Bourdieu, em sua análise a cerca do Direito, configura seu campo de possibilidades numa balança entre o formalismo e o instrumentalismo. Assim, o instrumentalismo seria o Direito construído mediante às demandas sociais, e o formalismo seria a autonomia relativa do Direito.
Com relação ao julgado de aborto de anencéfalos relatado por Marco Aurélio, vemos que configura, essencialmente, um exemplo da realidade que Bourdieu tentou atribuir ao Direito, à medida que nesse julgado é considerada procedente a inconstitucionalidade da interpretação de que o aborto de anencéfalos é uma conduta típica, mas ao mesmo tempo não retirou a tipicidade da conduta do aborto.
Há, portanto, uma confluência da demanda social por direitos da mulher no que tange o direito à saúde, à dignidade, à liberdade e à privacidade, à liberdade no campo sexual, à autonomia, e o formalismo jurídico do Código Penal.
A questão se extende, ainda, de maneira inversa, a partir do formalismo atuando como preservador dos princípios constitucionais do direito à saúde, à dignidade, à liberdade e à privacidade, à liberdade no campo sexual e à autonomia, que se contrapõe a um julgamento moral e religioso da conduta da mulher.
Nesse sentido, quando Marco Aurélio faz uma retrospectiva do Constitucionalismo brasileiro, percebemos claramente o conflito entre formalismo e instrumentalismo, configurando uma autonomia relativa do direito (inclusive, na Constituição de 1988, apesar do Estado laico, esta menciona a proteção de Deus, mesmo que sem relação com o âmbito jurídico).
Outra questão que Bourdieu atribui ao Direito é a utilização de seu campo como elemento da neutralidade. Com efeito, vemos que o julgado argumenta a partir de princípios jurídicos quando diz que não pode ser evocada a saúde da criança e do adolescente nem a dignidade do princípio da dignidade humana para proteger o feto anencéfalo, pois este carece de potencialidade de vida. Como também a explicação do caráter não absoluto do direito a vida, e a necessidade de proteção do direito à saúde, à dignidade, à liberdade e à privacidade, à liberdade no campo sexual, à autonomia e à proporcionalidade. Esses princípios são interpretados por Marco Aurélio com fundamentação cientifica e filosófica (menção de dados científicos a cerca da condição de anencéfalo e da condição humana de fim em si mesmo de Kant), estimulando a neutralidade do ordenamento jurídico.

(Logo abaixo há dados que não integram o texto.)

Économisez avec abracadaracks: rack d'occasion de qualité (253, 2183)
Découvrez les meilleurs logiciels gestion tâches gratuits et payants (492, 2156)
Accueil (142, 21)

A neutralidade também entra em outro aspecto do julgado, quando Marco Aurélio menciona que legislador do código de 1940 não poderia tratar sobre o aborto de anencéfalos, porque não havia tecnologia para tal. Mas esse legislador procurou garantir a proteção da saúde e a dignidade da mulher com relação ao aborto do caso de estupro (neutralidade do ordenamento à medida que assegura os mesmos princípios). Assim, por não haver como a mulher descobrir a condição do feto, essa situação não foi regularizada. Quando a ciência avança nesse sentido, é necessário que o direito aja de maneira neutra e proporcione uma alternativa à antecipação do sofrimento da mulher.
Sem embargo, a questão da menção do legislador, por Marco Aurélio, representa outra questão que vai ao encontro da perspectiva de Bourdieu, que é a interdependência do doutrinador e do operador do Direito, na luta simbólica para a determinação de quem dita o Direito.
No caso do julgado, o operador pode ter agido de maneira instrumentalista, por ter protegido a mulher em detrimento do Código Penal, como também formalista por ter agido conforme os ditames da Constituição em favor de uma pressão da moral e da religião. De qualquer forma, adotou uma postura de delimitar a vontade da lei do Código Penal e dos princípios constitucionais, o que pode ou não coincidir com a vontade do doutrinador.
Em suma, podemos perceber a veracidade da análise de Bourdieu a cerca do Direito, no que tange as suas dicotomias, a luta significativa por recursos no campo jurídico, os limites da possibilidade de atuação de seu campo, mediante o instrumentalismo e o formalismo, e a neutralidade que propulsionada seus argumentos e formulação do campo.